# 25.5" string gauge for drop b



## matt-in-mn (Nov 26, 2009)

What is the best brand and gauges for drop b tuning? Its a 25.5 inch scale. Thanks in advance


----------



## MaxOfMetal (Nov 26, 2009)

The ones that you like the best. 

Try a 54 or bigger for the Low B, and go from there.


----------



## TheHandOfStone (Nov 26, 2009)

I'd probably try like a 60 if you were looking to match the 46 low E that comes with most 10-gauge sets. 56 would be good for a more 9-gauge feel, and if you like 11's try 64 or so.


----------



## JerkyChid (Nov 27, 2009)

I'm currently using a 58 D'Addario on a 13 set of Dean Markley but I do tend to go bigger.


----------



## Breakdown (Nov 27, 2009)

11-52 and up dude 
I got a 25.5 hellraiser and the 52 isn't tight or loose in drop B
Id say a 52 in drop B feels kinda like a 42 in standard

but the 10-17 teble strings a little to loose for drop B so id go 11-18 iwith the treble strings


----------



## zimbloth (Nov 27, 2009)

I'd recommend 10-14-18-26-36-52 for a nice balanced set. Or perhaps a standard 11-49 set but with a 52-56 replacing the 49. I personally like a .052-.054 in B with 25.5 scales.


----------



## Harry (Nov 27, 2009)

54-56 seems to work real good with a low B. 52 works fine, but some players, like myself, hit the strings slightly too hard for it to work well enough, hence why I go for 54s personally.
Try anything between 52 and 60, just experiment and see what works


----------



## Daemoniac (Nov 27, 2009)

^ Very true. Honestly (and this is probably a touch silly), but I actually have an 11-70" set on my 7 at the moment in drop B. The low B is nice enough, but when I replace the strings i'll be getting something a touch smaller on the rest (maybe 8-70"

Like Harry said though, it really depends on what you like personally 

Give some different strings a try


----------



## Necrophagist777 (Nov 27, 2009)

The one time I played in Drop B I used 12-62. Even then the low b was a little sloppy for my taste. But I like a lot of tension. 64 would have been just right I think.


----------



## Ionei (Nov 30, 2009)

I have/had Dunlop 12's(with the wound g) on all of my guitars in Drop B, feels pretty good, not floppy at all really.

Just recently put some Ernie Ball 12's on my LTD, bit odd going from the wound g to non wound but they feel alright, havent had much time to really play it yet though.

So i reckon 12's.


----------



## Duke318 (Nov 30, 2009)

Go baritone.


----------

TASK TO COMPLETE ▸
Name every brand of guitar strings mentioned in the drop B string gauge thread above.

RECORDED INFORMATION ▸

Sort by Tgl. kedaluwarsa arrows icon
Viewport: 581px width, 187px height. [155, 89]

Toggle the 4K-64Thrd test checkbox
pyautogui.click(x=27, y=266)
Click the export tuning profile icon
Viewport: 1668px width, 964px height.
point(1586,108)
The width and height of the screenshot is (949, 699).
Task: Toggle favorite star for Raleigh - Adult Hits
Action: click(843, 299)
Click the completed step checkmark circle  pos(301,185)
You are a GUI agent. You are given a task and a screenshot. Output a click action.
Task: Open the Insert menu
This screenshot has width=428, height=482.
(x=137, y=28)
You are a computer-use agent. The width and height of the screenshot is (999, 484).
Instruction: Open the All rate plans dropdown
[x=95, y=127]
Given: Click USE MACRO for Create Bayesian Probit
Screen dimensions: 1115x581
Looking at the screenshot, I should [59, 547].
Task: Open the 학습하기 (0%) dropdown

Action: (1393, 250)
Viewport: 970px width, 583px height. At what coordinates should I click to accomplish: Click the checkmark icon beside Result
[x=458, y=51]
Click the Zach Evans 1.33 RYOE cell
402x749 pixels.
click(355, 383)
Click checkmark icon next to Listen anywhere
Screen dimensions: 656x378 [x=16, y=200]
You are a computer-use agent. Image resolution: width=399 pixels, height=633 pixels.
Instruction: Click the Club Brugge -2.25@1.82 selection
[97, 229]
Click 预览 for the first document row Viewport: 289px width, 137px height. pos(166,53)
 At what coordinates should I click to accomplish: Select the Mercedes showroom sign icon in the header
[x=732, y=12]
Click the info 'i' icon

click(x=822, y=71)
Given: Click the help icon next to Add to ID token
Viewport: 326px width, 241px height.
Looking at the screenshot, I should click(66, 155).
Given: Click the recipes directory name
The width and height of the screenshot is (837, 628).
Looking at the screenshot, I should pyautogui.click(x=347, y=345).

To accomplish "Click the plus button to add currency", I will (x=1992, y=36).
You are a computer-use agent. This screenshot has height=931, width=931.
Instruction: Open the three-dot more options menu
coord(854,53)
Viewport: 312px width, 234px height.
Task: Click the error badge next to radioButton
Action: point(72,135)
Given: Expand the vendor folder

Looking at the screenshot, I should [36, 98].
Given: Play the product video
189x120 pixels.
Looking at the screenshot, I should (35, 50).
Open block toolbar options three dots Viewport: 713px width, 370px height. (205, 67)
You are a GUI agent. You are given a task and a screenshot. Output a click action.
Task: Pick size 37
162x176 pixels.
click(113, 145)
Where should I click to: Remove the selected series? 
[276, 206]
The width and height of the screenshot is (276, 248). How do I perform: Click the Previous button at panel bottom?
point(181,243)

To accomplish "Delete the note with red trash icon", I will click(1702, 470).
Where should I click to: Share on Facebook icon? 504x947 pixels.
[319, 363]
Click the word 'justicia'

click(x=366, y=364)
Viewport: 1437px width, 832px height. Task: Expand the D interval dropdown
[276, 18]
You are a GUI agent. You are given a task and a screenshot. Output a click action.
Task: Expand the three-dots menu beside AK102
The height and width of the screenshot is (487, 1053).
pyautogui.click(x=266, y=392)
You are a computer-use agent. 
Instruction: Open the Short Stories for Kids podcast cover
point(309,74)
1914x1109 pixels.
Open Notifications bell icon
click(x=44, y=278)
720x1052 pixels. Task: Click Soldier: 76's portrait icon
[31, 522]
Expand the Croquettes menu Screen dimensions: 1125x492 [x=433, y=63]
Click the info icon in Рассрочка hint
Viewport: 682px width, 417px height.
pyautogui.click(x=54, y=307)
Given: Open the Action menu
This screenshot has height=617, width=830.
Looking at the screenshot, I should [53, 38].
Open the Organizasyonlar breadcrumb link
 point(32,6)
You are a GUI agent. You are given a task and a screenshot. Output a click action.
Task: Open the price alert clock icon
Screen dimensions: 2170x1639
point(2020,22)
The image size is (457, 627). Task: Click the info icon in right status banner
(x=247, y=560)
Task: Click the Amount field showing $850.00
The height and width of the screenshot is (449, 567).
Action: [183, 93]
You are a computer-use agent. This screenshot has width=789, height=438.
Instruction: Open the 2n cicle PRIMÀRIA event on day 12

SOLUTION FOR THIS PROBLEM ▸
D'Addario, Dean Markley, Dunlop, Ernie Ball